- PROBLEM -
Once you have read the data below, set it all down again exactly.

- Data entries -
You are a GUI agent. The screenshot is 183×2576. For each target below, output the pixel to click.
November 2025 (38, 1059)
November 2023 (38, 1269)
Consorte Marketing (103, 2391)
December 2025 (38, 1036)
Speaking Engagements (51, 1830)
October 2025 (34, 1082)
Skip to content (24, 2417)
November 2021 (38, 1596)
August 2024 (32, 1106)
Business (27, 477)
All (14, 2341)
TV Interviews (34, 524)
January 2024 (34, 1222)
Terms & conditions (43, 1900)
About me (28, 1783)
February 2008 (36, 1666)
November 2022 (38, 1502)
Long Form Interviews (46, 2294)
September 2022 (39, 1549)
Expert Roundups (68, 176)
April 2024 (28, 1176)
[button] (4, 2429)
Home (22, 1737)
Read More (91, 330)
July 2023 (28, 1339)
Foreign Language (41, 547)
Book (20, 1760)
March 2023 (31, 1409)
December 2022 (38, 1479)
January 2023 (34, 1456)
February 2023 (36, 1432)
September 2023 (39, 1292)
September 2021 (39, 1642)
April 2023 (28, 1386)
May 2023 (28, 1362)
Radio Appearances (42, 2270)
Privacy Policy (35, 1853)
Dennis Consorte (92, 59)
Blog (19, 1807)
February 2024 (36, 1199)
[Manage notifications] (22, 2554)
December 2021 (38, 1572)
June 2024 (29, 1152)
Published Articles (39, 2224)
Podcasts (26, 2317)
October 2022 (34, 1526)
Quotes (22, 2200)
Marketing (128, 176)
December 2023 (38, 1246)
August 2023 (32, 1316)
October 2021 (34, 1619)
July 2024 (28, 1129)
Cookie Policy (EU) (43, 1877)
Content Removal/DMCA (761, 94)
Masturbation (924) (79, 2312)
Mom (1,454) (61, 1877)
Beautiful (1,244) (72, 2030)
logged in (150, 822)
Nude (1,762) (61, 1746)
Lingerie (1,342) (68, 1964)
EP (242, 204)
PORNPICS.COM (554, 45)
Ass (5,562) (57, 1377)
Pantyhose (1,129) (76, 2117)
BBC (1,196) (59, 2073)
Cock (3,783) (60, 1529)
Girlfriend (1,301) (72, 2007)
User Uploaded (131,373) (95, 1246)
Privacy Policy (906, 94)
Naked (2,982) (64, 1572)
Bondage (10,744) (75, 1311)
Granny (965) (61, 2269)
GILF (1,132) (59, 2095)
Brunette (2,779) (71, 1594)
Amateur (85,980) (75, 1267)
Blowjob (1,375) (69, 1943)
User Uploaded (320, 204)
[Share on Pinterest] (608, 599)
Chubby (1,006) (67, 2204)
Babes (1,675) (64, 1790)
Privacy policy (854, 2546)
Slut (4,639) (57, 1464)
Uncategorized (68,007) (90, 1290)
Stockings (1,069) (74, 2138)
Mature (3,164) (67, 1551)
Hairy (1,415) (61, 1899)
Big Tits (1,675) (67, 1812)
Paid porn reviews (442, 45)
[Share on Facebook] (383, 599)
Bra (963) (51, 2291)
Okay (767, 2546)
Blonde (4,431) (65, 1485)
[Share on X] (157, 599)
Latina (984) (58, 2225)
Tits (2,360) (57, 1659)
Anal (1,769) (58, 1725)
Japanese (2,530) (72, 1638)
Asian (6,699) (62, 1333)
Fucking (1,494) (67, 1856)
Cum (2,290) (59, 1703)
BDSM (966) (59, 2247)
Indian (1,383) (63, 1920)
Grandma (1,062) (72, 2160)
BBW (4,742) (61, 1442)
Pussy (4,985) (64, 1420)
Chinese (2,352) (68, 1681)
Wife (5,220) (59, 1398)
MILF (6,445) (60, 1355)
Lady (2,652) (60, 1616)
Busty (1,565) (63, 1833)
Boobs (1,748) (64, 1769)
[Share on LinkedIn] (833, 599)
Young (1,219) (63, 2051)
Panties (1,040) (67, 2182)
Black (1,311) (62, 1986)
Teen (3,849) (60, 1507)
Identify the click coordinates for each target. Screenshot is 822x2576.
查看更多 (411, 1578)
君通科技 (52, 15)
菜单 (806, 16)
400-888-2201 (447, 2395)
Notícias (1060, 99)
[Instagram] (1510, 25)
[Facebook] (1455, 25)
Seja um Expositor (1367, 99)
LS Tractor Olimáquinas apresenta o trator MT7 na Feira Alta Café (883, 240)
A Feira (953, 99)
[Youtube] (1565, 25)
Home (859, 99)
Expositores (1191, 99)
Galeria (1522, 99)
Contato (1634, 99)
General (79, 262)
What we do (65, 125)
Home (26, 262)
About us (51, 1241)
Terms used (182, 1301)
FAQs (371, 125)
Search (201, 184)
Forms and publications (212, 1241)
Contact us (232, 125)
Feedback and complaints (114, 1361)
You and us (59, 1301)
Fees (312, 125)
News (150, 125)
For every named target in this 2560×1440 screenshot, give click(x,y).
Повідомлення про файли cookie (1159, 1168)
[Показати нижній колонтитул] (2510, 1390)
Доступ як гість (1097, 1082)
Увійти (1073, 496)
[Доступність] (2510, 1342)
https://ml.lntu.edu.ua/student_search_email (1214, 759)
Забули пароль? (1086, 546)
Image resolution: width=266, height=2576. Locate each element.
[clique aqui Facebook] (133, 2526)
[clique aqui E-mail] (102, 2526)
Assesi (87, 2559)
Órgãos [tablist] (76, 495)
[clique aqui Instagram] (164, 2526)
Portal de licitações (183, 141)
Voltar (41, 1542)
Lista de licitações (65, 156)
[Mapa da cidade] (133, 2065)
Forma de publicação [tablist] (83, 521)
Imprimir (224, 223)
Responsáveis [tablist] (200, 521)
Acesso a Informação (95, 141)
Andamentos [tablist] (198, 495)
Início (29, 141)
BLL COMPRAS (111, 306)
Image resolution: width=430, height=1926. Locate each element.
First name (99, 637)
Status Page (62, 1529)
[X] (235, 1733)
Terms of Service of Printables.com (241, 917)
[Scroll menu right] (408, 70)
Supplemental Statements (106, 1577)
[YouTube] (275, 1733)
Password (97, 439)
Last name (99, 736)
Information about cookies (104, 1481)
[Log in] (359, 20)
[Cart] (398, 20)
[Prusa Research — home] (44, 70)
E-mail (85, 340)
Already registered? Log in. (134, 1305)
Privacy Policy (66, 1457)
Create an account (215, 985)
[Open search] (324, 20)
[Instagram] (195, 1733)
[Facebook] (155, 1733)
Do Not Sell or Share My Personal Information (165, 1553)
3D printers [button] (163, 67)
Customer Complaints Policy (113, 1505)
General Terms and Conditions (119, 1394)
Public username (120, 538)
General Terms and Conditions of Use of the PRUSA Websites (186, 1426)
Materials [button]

- EXERCISE OUTPUT -
You are a GUI agent. The screenshot is 183×2576. For each target below, output the pixel to click.
November 2025 (38, 1059)
November 2023 (38, 1269)
Consorte Marketing (103, 2391)
December 2025 (38, 1036)
Speaking Engagements (51, 1830)
October 2025 (34, 1082)
Skip to content (24, 2417)
November 2021 (38, 1596)
August 2024 (32, 1106)
Business (27, 477)
All (14, 2341)
TV Interviews (34, 524)
January 2024 (34, 1222)
Terms & conditions (43, 1900)
About me (28, 1783)
February 2008 (36, 1666)
November 2022 (38, 1502)
Long Form Interviews (46, 2294)
September 2022 (39, 1549)
Expert Roundups (68, 176)
April 2024 (28, 1176)
[button] (4, 2429)
Home (22, 1737)
Read More (91, 330)
July 2023 (28, 1339)
Foreign Language (41, 547)
Book (20, 1760)
March 2023 (31, 1409)
December 2022 (38, 1479)
January 2023 (34, 1456)
February 2023 (36, 1432)
September 2023 (39, 1292)
September 2021 (39, 1642)
April 2023 (28, 1386)
May 2023 (28, 1362)
Radio Appearances (42, 2270)
Privacy Policy (35, 1853)
Dennis Consorte (92, 59)
Blog (19, 1807)
February 2024 (36, 1199)
[Manage notifications] (22, 2554)
December 2021 (38, 1572)
June 2024 (29, 1152)
Published Articles (39, 2224)
Podcasts (26, 2317)
October 2022 (34, 1526)
Quotes (22, 2200)
Marketing (128, 176)
December 2023 (38, 1246)
August 2023 (32, 1316)
October 2021 (34, 1619)
July 2024 (28, 1129)
Cookie Policy (EU) (43, 1877)
Content Removal/DMCA (761, 94)
Masturbation (924) (79, 2312)
Mom (1,454) (61, 1877)
Beautiful (1,244) (72, 2030)
logged in (150, 822)
Nude (1,762) (61, 1746)
Lingerie (1,342) (68, 1964)
EP (242, 204)
PORNPICS.COM (554, 45)
Ass (5,562) (57, 1377)
Pantyhose (1,129) (76, 2117)
BBC (1,196) (59, 2073)
Cock (3,783) (60, 1529)
Girlfriend (1,301) (72, 2007)
User Uploaded (131,373) (95, 1246)
Privacy Policy (906, 94)
Naked (2,982) (64, 1572)
Bondage (10,744) (75, 1311)
Granny (965) (61, 2269)
GILF (1,132) (59, 2095)
Brunette (2,779) (71, 1594)
Amateur (85,980) (75, 1267)
Blowjob (1,375) (69, 1943)
User Uploaded (320, 204)
[Share on Pinterest] (608, 599)
Chubby (1,006) (67, 2204)
Babes (1,675) (64, 1790)
Privacy policy (854, 2546)
Slut (4,639) (57, 1464)
Uncategorized (68,007) (90, 1290)
Stockings (1,069) (74, 2138)
Mature (3,164) (67, 1551)
Hairy (1,415) (61, 1899)
Big Tits (1,675) (67, 1812)
Paid porn reviews (442, 45)
[Share on Facebook] (383, 599)
Bra (963) (51, 2291)
Okay (767, 2546)
Blonde (4,431) (65, 1485)
[Share on X] (157, 599)
Latina (984) (58, 2225)
Tits (2,360) (57, 1659)
Anal (1,769) (58, 1725)
Japanese (2,530) (72, 1638)
Asian (6,699) (62, 1333)
Fucking (1,494) (67, 1856)
Cum (2,290) (59, 1703)
BDSM (966) (59, 2247)
Indian (1,383) (63, 1920)
Grandma (1,062) (72, 2160)
BBW (4,742) (61, 1442)
Pussy (4,985) (64, 1420)
Chinese (2,352) (68, 1681)
Wife (5,220) (59, 1398)
MILF (6,445) (60, 1355)
Lady (2,652) (60, 1616)
Busty (1,565) (63, 1833)
Boobs (1,748) (64, 1769)
[Share on LinkedIn] (833, 599)
Young (1,219) (63, 2051)
Panties (1,040) (67, 2182)
Black (1,311) (62, 1986)
Teen (3,849) (60, 1507)
Identify the click coordinates for each target. Screenshot is 822x2576.
查看更多 (411, 1578)
君通科技 (52, 15)
菜单 (806, 16)
400-888-2201 (447, 2395)
Notícias (1060, 99)
[Instagram] (1510, 25)
[Facebook] (1455, 25)
Seja um Expositor (1367, 99)
LS Tractor Olimáquinas apresenta o trator MT7 na Feira Alta Café (883, 240)
A Feira (953, 99)
[Youtube] (1565, 25)
Home (859, 99)
Expositores (1191, 99)
Galeria (1522, 99)
Contato (1634, 99)
General (79, 262)
What we do (65, 125)
Home (26, 262)
About us (51, 1241)
Terms used (182, 1301)
FAQs (371, 125)
Search (201, 184)
Forms and publications (212, 1241)
Contact us (232, 125)
Feedback and complaints (114, 1361)
You and us (59, 1301)
Fees (312, 125)
News (150, 125)
For every named target in this 2560×1440 screenshot, give click(x,y).
Повідомлення про файли cookie (1159, 1168)
[Показати нижній колонтитул] (2510, 1390)
Доступ як гість (1097, 1082)
Увійти (1073, 496)
[Доступність] (2510, 1342)
https://ml.lntu.edu.ua/student_search_email (1214, 759)
Забули пароль? (1086, 546)
Image resolution: width=266, height=2576. Locate each element.
[clique aqui Facebook] (133, 2526)
[clique aqui E-mail] (102, 2526)
Assesi (87, 2559)
Órgãos [tablist] (76, 495)
[clique aqui Instagram] (164, 2526)
Portal de licitações (183, 141)
Voltar (41, 1542)
Lista de licitações (65, 156)
[Mapa da cidade] (133, 2065)
Forma de publicação [tablist] (83, 521)
Imprimir (224, 223)
Responsáveis [tablist] (200, 521)
Acesso a Informação (95, 141)
Andamentos [tablist] (198, 495)
Início (29, 141)
BLL COMPRAS (111, 306)
Image resolution: width=430, height=1926. Locate each element.
First name (99, 637)
Status Page (62, 1529)
[X] (235, 1733)
Terms of Service of Printables.com (241, 917)
[Scroll menu right] (408, 70)
Supplemental Statements (106, 1577)
[YouTube] (275, 1733)
Password (97, 439)
Last name (99, 736)
Information about cookies (104, 1481)
[Log in] (359, 20)
[Cart] (398, 20)
[Prusa Research — home] (44, 70)
E-mail (85, 340)
Already registered? Log in. (134, 1305)
Privacy Policy (66, 1457)
Create an account (215, 985)
[Open search] (324, 20)
[Instagram] (195, 1733)
[Facebook] (155, 1733)
Do Not Sell or Share My Personal Information (165, 1553)
3D printers [button] (163, 67)
Customer Complaints Policy (113, 1505)
General Terms and Conditions (119, 1394)
Public username (120, 538)
General Terms and Conditions of Use of the PRUSA Websites (186, 1426)
Materials [button]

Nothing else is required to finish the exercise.